-- Problem details --
Across all the entries below, count each line that holds "logo" and report the figure only.

Information shown Start Marker

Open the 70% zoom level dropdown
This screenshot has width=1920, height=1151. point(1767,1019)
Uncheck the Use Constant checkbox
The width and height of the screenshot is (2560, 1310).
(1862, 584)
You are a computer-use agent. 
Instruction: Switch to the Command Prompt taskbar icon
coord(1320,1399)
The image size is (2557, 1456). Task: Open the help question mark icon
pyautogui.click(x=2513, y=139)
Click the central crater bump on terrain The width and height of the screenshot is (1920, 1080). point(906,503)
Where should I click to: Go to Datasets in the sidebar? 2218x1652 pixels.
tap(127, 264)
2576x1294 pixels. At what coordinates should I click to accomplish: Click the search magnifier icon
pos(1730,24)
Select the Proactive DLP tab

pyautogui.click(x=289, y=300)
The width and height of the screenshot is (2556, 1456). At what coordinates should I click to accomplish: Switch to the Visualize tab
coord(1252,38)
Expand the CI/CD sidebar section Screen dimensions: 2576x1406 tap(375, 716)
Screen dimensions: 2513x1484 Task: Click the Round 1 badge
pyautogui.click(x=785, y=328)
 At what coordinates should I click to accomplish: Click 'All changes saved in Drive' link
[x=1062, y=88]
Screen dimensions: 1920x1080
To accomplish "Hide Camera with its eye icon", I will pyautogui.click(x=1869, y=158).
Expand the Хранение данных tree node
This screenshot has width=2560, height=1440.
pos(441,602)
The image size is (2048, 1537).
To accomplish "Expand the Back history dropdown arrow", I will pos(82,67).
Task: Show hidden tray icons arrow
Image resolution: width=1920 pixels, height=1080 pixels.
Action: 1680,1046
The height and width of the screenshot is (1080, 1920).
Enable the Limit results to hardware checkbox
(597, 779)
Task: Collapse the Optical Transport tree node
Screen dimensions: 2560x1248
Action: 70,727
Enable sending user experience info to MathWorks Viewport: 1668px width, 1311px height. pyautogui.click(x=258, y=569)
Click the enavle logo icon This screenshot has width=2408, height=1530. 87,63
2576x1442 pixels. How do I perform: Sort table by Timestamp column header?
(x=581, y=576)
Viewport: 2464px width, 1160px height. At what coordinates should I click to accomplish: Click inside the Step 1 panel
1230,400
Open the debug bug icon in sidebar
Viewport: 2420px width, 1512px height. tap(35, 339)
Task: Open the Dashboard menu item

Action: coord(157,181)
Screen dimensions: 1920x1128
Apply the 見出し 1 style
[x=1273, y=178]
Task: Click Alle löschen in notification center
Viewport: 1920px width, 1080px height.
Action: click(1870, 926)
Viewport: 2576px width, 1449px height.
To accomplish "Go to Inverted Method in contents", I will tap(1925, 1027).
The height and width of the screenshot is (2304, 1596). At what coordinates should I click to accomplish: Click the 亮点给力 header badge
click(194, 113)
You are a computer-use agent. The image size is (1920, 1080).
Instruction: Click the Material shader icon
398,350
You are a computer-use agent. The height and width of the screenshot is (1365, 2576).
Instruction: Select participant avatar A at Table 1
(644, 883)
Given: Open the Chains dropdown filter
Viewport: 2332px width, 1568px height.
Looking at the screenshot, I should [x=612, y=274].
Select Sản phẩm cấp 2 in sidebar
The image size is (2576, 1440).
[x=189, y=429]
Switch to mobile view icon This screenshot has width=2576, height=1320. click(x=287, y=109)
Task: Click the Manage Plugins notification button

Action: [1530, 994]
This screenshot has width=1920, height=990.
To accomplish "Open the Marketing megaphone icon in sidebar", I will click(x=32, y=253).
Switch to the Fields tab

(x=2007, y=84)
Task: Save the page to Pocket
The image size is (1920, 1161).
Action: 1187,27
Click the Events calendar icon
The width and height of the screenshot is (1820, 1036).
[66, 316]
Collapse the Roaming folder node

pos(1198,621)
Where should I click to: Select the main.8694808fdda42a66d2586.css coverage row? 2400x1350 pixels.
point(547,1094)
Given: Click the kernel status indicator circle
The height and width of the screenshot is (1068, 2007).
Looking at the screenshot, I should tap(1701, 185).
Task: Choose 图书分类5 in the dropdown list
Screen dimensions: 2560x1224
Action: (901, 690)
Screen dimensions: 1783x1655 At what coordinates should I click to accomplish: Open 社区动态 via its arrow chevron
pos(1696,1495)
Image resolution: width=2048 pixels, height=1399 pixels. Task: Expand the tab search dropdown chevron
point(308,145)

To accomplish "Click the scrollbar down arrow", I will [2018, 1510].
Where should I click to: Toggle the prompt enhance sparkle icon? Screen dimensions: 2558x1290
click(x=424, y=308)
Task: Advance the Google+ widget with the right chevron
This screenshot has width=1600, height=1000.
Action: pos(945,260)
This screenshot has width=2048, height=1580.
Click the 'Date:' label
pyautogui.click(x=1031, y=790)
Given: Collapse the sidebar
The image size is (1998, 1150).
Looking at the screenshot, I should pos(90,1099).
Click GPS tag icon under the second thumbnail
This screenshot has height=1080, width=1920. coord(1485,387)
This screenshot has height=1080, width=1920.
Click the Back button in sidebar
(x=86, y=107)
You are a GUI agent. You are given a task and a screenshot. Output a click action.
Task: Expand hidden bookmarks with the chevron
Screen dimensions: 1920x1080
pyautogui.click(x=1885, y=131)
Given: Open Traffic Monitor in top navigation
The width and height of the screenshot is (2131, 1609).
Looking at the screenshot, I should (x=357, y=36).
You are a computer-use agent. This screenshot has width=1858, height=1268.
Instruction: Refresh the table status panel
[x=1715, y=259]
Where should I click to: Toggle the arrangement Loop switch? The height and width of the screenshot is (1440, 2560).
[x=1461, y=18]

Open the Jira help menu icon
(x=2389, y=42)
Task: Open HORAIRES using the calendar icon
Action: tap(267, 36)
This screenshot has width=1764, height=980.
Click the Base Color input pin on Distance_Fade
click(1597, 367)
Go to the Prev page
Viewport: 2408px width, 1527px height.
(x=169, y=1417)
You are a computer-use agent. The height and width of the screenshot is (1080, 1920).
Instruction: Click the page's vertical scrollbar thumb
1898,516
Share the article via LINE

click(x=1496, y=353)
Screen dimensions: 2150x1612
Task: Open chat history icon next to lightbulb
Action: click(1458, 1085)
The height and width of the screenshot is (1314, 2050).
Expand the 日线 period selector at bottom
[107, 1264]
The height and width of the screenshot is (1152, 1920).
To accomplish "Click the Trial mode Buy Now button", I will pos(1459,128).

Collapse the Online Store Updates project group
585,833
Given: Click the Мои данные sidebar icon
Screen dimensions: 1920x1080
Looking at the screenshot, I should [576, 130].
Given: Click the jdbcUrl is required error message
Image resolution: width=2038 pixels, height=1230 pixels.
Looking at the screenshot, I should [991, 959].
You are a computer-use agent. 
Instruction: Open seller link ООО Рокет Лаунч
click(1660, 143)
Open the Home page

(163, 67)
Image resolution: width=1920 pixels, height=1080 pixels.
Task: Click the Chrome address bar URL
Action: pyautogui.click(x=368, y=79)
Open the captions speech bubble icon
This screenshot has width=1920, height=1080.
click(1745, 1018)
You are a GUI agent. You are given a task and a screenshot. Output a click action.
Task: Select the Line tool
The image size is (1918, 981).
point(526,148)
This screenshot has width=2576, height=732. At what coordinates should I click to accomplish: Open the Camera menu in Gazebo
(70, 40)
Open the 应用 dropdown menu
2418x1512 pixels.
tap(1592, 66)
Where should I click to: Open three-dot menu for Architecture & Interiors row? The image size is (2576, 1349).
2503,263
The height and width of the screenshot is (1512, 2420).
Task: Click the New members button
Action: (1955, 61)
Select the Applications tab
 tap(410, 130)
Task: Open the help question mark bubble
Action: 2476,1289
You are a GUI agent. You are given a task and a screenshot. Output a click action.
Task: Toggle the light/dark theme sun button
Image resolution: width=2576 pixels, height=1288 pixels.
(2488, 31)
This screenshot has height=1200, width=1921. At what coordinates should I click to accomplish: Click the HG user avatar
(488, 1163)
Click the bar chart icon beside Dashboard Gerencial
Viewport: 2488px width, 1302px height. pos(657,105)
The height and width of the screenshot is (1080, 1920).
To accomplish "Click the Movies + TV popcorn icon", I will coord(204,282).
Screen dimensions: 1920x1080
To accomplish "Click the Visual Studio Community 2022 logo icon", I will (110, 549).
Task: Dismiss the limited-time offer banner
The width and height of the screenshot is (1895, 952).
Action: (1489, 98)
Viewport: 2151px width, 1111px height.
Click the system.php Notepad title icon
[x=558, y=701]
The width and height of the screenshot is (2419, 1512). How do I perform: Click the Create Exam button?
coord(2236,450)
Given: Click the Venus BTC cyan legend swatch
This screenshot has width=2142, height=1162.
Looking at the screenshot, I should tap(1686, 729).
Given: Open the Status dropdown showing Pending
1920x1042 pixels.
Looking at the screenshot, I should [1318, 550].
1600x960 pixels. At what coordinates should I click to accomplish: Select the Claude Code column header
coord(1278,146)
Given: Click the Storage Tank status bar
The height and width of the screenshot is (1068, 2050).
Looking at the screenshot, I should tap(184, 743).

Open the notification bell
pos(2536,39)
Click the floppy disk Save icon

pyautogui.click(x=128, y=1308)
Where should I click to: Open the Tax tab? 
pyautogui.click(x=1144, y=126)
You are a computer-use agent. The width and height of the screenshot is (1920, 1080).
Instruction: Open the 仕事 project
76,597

Information shown End Marker

-- Answer to this problem --
2